Try it: Copy, from the data below, each line that has the word "computer".

Data to process:

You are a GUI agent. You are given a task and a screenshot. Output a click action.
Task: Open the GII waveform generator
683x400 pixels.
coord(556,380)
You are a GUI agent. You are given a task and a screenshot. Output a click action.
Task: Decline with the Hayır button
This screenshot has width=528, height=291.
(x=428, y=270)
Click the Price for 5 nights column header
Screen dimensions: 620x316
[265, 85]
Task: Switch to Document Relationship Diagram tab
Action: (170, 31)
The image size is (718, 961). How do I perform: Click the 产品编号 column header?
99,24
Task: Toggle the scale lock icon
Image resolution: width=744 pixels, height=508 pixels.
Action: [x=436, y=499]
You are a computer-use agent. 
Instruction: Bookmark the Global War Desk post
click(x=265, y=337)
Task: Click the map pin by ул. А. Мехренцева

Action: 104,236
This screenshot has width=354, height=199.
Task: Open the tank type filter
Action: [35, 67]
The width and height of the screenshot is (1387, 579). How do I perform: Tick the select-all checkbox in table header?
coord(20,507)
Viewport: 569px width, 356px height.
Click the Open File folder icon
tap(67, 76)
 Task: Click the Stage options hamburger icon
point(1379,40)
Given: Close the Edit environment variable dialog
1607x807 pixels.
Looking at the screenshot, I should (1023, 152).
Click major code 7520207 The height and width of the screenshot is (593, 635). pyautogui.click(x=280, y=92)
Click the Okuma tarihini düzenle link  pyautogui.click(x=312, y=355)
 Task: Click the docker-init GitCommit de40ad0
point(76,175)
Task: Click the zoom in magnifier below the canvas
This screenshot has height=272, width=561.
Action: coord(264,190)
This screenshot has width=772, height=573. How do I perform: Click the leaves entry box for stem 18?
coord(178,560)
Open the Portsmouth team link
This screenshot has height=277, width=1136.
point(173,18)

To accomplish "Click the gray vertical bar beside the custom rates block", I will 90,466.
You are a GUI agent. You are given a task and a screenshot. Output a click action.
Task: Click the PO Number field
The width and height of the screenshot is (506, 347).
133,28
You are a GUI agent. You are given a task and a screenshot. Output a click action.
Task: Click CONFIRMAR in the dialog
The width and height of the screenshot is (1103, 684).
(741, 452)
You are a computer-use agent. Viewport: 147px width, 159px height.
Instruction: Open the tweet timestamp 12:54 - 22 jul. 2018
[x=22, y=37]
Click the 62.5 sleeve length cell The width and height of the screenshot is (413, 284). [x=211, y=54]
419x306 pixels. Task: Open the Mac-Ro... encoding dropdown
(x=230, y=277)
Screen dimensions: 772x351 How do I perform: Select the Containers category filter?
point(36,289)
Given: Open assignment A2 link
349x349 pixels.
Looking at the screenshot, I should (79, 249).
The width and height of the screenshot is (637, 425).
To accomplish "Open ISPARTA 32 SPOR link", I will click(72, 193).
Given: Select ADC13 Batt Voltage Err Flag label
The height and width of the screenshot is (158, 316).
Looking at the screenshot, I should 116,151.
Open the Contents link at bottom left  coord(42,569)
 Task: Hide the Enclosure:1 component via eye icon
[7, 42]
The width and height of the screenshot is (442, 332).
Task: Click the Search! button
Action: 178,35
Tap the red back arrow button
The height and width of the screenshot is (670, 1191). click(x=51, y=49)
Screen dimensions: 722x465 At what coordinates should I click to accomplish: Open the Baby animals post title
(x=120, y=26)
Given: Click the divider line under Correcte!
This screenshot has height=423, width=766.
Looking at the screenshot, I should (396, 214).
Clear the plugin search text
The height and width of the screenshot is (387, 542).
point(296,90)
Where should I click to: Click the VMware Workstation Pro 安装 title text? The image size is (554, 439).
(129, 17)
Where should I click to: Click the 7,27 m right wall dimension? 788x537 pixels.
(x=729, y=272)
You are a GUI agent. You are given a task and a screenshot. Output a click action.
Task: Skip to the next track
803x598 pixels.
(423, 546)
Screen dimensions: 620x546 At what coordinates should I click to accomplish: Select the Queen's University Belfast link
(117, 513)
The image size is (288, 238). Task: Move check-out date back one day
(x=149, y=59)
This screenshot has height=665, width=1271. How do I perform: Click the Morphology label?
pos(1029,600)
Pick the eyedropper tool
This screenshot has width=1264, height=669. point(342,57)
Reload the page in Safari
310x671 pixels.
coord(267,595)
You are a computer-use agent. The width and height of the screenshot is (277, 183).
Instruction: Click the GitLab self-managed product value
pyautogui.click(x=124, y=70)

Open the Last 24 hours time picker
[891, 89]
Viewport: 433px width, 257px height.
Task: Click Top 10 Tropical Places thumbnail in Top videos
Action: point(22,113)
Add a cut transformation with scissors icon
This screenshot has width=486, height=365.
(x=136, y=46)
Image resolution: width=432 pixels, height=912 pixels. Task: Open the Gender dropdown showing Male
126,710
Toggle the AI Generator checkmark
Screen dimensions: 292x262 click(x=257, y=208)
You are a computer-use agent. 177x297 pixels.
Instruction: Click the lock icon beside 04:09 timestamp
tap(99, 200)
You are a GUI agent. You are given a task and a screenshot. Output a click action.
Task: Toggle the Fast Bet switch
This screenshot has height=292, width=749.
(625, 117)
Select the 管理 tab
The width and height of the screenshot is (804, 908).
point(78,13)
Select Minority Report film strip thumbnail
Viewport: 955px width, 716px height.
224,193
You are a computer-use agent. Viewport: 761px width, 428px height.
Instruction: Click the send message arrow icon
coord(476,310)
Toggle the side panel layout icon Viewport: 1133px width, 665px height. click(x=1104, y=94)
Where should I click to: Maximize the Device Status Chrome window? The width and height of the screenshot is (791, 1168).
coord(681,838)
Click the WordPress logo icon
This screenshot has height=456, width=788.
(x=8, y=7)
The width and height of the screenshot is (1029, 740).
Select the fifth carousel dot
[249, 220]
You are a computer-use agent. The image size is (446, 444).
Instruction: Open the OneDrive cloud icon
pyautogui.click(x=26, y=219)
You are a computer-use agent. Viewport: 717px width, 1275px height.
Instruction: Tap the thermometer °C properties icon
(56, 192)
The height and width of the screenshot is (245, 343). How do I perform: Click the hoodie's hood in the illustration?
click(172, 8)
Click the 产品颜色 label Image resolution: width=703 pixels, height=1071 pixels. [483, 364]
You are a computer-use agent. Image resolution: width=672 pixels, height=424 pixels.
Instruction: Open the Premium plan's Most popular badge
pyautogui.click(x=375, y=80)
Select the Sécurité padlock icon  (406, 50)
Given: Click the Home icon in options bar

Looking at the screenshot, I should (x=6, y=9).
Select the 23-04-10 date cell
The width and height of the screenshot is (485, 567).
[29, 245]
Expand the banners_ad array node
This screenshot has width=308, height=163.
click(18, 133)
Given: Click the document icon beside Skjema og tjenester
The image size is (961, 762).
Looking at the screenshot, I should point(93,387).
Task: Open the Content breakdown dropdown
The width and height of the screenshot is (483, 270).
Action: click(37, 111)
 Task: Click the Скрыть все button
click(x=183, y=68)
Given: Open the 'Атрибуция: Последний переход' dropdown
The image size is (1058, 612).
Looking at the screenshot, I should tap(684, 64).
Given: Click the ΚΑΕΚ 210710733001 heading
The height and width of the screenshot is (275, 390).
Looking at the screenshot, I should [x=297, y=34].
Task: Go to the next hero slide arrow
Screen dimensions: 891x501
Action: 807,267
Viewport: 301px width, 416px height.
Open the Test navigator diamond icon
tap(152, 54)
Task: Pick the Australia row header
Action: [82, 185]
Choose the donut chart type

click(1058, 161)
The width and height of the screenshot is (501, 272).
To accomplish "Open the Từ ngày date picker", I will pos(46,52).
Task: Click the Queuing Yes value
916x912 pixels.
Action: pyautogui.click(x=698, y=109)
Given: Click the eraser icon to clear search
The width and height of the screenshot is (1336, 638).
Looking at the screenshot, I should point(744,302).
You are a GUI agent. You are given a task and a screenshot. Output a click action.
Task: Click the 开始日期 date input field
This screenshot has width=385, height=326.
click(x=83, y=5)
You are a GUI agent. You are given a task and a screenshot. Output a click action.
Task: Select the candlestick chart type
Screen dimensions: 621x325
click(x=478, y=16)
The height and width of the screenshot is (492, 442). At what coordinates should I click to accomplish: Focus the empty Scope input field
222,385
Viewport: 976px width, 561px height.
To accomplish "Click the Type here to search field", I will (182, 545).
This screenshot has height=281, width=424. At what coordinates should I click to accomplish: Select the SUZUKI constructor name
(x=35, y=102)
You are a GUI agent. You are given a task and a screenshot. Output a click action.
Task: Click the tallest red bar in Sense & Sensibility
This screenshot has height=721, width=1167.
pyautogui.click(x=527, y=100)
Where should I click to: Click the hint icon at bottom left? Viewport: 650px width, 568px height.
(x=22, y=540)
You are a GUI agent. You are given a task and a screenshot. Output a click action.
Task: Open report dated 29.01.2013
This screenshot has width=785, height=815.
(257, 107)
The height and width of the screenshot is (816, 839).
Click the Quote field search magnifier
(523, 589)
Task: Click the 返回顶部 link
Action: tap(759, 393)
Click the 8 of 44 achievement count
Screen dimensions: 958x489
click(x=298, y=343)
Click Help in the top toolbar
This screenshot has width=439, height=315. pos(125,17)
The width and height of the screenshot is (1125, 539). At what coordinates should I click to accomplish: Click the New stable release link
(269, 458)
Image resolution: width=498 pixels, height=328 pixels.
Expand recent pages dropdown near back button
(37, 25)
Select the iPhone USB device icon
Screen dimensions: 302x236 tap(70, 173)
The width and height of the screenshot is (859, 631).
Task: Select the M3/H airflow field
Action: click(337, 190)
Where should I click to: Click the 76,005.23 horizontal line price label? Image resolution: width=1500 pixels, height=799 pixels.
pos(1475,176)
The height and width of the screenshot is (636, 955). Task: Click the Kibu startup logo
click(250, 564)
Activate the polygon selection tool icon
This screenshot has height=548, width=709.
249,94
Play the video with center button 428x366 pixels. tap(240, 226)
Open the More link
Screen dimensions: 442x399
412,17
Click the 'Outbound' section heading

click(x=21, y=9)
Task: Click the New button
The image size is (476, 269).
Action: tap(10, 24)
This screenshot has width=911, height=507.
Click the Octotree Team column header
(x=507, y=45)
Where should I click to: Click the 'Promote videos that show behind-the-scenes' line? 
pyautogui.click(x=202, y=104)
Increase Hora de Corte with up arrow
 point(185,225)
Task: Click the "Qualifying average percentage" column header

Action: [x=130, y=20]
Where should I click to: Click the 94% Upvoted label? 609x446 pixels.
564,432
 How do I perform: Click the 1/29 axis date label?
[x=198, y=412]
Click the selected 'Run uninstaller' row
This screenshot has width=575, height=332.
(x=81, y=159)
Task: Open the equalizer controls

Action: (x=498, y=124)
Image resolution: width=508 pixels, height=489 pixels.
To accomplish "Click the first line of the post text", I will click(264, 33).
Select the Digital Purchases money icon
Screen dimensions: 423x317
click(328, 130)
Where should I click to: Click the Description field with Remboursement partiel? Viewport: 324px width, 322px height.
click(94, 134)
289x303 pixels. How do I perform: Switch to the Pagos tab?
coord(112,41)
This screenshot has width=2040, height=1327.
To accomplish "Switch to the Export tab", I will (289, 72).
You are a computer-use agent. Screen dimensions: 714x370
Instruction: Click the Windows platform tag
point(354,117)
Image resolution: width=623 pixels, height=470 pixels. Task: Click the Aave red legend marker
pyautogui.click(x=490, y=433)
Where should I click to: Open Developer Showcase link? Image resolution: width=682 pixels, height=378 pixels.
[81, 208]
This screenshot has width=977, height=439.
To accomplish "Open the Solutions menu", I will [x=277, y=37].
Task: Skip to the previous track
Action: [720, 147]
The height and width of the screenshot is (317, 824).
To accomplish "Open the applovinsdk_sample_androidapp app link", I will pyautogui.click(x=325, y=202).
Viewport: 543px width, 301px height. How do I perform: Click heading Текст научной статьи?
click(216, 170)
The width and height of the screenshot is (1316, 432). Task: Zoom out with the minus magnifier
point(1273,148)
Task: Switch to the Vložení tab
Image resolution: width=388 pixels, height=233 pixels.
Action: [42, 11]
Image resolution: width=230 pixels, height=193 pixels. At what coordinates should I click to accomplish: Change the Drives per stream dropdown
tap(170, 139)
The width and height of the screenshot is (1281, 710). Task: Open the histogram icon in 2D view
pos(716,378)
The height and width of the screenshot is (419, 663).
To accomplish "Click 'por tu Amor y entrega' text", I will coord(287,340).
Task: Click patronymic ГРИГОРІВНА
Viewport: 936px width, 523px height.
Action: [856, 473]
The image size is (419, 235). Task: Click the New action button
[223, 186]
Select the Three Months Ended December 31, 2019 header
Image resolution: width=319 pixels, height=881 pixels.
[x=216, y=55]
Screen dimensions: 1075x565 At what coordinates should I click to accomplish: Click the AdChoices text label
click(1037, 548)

Solution to this exercise:
You are a computer-use agent. 
You are a computer-use agent. Viewport: 147px width, 159px height.
You are a computer-use agent. The width and height of the screenshot is (277, 183).
You are a computer-use agent. 177x297 pixels.
You are a computer-use agent. Viewport: 761px width, 428px height.
You are a computer-use agent. The image size is (446, 444).
You are a computer-use agent. Viewport: 717px width, 1275px height.
You are a computer-use agent. Image resolution: width=672 pixels, height=424 pixels.
You are a computer-use agent. Screen dimensions: 714x370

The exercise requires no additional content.